Although other authors and contributors have, rightly, focused on other types of presidential election irregularities, this author has concentrated on voter fraud through flooding Democrat areas with fraudulently allocated ballots from fraudulent electoral rolls. Voter fraud in Pennsylvania was explained in a previous article. Since writing it, I’ve discovered that in Pennsylvania, astonishingly, mail-in votes aren’t disqualified by false signatures.

Elsewhere, according Georgia’s own records, in 1998 there were 4,113,223 registered voters in the state. By the 3rd November presidential election there were 7,587,625.

In 1998, 7.6 million people lived in Georgia. Across the next twenty years, the population grew to 10.6 million. Therefore, the population has increased by 39% but the size of the electoral roll has increased by 82%.

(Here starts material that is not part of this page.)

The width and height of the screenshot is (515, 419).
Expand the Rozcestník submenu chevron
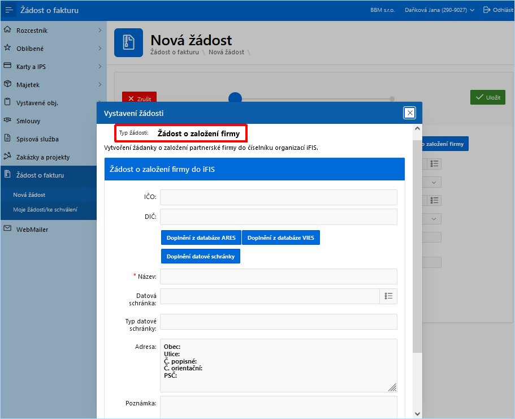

According to the State of Georgia’s own figures, by the time of the 2016 primary elections, 24% of the electoral roll were inactive. ‘Inactive’ means dead or no longer resident in the state or, often, in jail.

I am grateful to Ray Pearson at Red State Nation for the following calculations. Ray focuses on Fulton county, an administrative area which includes Georgia’s biggest city, Atlanta. He concludes the following:

2019 Population Fulton County (2019 census)- 1,063,937.
21.4% under 18,
12.7% are foreign-born (assume half are non-citizens),
4% have felony convictions (GA statewide average).

Estimated potential voter pool of 751,826.
Registered voters for November election – 808,742.

Even assuming an impossible registration rate of 100% amongst those eligible to vote, tens of thousands of extra fraudulent entries are on the electoral roll. Ray also looks at the population and voter registration change. As with Georgia as a whole, voter registrations have increased way beyond the increase in the population of the county, especially since the Hilary Clinton’s loss in 2016:

2012 – 2016 Fulton County:
Population increase, 5%
Voter registration increase, 4%

2016 – 2020 Fulton County:
Population increase, 4%
Voter registration increase, 36%

By Saturday 7th November, Biden had collected 72.6% of the votes in Fulton County.

The Democrats have fraudulently swamped Democrat areas with ballots, registrations, mail-in ballots and representation (proxy) ballots. A very significant proportion of these aren’t attributed to an actual voter and can be cast fraudulently by someone else to increase the Democrat vote. This, in part, is how the Democrats have tried to steal the presidential election.